L’Expo ed il Principe dei Sogni

“E’ una storia fiorentina, italiana, universale nata a metà del XVI secolo che nel 2015 tornerà alla sua autentica valenza di immenso patrimonio culturale per tutto il nostro Paese”. Dario Nardella parla davanti a uno dei dieci arazzi medicei commissionati da Cosimo I de’ Medici tra il 1545 e il 1553 che con i Savoia furono portati al Quirinale separandoli dagli altri diei restati a Firenze in Palazzo Vecchio. Venti capolavori su cartoni di artisti immensi come Agnolo Bronzino, Jacopo Pontormo e Francesco Salviate, realizzati nella manifattura granducale da maestri arazzieri fiamminghi come Jan Rost e Nicolas Karchet, che saranno la punta di diamante delle esposizioni per l’ Expo 2015 attraverso un ciclo di tre mostre: la prima sede a Roma nel Salone dei Corazzieri da gennaio a aprile 2025, la seconda a Milano nella Sala delle Cariatidi di Palazzo Reale da aprile a settembre e infine a Firenze fino a gennaio 2016 in quella Sala de’ Dugento per la quale furono ideati. L’esposizione si intitola “Il Principe dei Sogni. Giuseppe negli arazzi medicei di Pontormo e Bronzino” ed è stata fortemente voluta dal Presidente Giorgio Napolitano e dal sindaco di Furenze Dario Nardella. Oggi la presentazione dell’ambizioso progetto al Quirinale con gli interventi di Louis Godart, consigliere per la conservazione del patrimonio artistico del Presidente della Repubblica, il ministro delle politiche agricole e forestali Maurizio Martina, il sindaco Nardella, il sindaco di Milano Giuliano Pisapia, Giuseppe Sala amministratore delegato di Expo, Diana Bracco presidente di Fondazione Bracco e Micaela Le Divelec Lemmi Gucci, esecutive Vice Presidente & Chief corporate operations officer.

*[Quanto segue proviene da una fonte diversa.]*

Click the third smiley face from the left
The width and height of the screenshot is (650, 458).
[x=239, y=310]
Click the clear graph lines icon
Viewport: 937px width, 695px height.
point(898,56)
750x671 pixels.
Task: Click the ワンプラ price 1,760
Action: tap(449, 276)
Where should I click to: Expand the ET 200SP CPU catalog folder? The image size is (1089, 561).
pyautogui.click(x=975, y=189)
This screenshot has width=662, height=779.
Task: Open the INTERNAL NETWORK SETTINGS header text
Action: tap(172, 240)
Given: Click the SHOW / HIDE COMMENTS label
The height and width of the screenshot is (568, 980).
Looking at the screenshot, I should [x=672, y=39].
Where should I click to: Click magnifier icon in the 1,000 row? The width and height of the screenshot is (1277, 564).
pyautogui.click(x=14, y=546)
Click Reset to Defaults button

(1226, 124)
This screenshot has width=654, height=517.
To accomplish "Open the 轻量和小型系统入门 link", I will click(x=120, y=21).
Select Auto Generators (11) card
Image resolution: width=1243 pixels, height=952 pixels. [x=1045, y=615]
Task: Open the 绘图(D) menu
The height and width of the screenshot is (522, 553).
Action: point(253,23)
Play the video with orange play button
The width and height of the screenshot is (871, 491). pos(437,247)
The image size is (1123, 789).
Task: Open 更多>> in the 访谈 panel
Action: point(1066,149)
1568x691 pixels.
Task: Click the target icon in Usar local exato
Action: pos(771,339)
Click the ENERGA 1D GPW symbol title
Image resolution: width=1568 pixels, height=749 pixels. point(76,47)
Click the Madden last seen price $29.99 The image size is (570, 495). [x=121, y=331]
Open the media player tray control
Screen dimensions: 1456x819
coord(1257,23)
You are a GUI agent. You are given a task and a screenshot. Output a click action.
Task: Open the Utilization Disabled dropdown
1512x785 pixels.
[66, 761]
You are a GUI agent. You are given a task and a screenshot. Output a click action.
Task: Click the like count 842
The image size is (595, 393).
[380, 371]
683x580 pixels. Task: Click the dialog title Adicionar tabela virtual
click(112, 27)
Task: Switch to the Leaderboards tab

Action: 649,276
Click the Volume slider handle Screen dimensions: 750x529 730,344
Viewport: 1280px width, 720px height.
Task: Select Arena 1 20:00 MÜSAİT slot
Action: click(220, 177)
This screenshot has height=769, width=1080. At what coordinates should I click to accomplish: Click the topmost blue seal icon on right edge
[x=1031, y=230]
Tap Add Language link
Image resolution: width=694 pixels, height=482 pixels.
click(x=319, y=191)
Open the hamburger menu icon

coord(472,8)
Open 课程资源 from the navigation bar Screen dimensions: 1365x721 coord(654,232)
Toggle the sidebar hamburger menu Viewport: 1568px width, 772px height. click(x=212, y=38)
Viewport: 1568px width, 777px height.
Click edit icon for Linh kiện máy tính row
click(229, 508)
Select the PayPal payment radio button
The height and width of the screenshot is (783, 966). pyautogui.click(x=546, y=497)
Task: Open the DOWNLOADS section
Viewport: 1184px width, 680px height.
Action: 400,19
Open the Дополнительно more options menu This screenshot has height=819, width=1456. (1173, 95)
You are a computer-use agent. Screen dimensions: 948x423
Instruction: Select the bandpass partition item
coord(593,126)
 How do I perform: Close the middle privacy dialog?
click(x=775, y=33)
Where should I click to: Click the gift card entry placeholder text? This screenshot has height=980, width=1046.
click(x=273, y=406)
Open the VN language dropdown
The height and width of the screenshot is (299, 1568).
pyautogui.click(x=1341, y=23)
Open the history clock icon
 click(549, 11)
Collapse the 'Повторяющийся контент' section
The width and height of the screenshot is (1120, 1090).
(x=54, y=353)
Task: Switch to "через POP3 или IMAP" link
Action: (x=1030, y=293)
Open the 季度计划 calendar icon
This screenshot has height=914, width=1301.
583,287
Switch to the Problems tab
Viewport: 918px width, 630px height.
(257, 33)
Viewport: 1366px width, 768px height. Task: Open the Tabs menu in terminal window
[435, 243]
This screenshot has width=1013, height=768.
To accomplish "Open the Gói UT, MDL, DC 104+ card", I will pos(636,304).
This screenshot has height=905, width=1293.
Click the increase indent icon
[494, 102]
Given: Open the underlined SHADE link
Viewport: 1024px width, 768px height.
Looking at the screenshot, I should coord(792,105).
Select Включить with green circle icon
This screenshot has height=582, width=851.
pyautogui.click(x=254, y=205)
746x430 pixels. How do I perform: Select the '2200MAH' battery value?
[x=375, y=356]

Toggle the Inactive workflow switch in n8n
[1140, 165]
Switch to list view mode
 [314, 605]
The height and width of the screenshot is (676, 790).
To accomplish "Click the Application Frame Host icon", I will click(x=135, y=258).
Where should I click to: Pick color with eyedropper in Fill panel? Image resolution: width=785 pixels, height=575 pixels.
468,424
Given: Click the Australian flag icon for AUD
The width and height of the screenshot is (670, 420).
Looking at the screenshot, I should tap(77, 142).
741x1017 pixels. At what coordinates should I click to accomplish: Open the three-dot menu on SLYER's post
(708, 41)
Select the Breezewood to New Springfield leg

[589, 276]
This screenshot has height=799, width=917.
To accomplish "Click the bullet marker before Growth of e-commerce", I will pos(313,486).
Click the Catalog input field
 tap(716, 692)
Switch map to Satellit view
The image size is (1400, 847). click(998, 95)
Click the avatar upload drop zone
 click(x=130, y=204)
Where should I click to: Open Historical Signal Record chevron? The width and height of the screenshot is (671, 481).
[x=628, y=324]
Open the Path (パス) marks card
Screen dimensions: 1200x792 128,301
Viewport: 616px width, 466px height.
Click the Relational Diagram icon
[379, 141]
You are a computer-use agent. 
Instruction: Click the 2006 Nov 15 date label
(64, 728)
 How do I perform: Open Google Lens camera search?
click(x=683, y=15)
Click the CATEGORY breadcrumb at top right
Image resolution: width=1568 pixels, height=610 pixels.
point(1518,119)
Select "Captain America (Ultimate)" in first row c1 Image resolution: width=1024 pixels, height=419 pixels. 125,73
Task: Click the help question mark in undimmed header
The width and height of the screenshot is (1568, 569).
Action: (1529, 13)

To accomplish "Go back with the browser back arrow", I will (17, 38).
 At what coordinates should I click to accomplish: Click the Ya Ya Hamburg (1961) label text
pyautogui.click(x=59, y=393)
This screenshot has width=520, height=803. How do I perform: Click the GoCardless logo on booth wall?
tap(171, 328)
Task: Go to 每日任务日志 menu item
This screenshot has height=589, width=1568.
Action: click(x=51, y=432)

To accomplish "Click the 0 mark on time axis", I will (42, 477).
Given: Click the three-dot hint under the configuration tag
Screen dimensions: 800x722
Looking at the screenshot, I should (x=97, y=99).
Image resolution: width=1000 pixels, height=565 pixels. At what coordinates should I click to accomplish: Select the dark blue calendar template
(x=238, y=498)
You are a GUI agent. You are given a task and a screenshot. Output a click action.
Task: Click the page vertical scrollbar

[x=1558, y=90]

E proprio Gucci realizzerà la mostra come mani sponsor, con la partecipazione di Acea e il sostegno della Fondazione Bracco.L’ad di Expo Sala spera nell’arrivo in Italia di tanti turisti. “Abbiamo già venduto 7 milioni di biglietti ai tour operator, di questi un milione solo in Cina e addirittura 100.000 biglietti in Bangladesh”. Un grazie sentito alle istituzioni e un sentimento di onore grandissimo e stato espresso per Gucci dalla vicepresidente Micaela Le Divelec Lemmi, che ha ricordato la tradizione del saper fare italiano.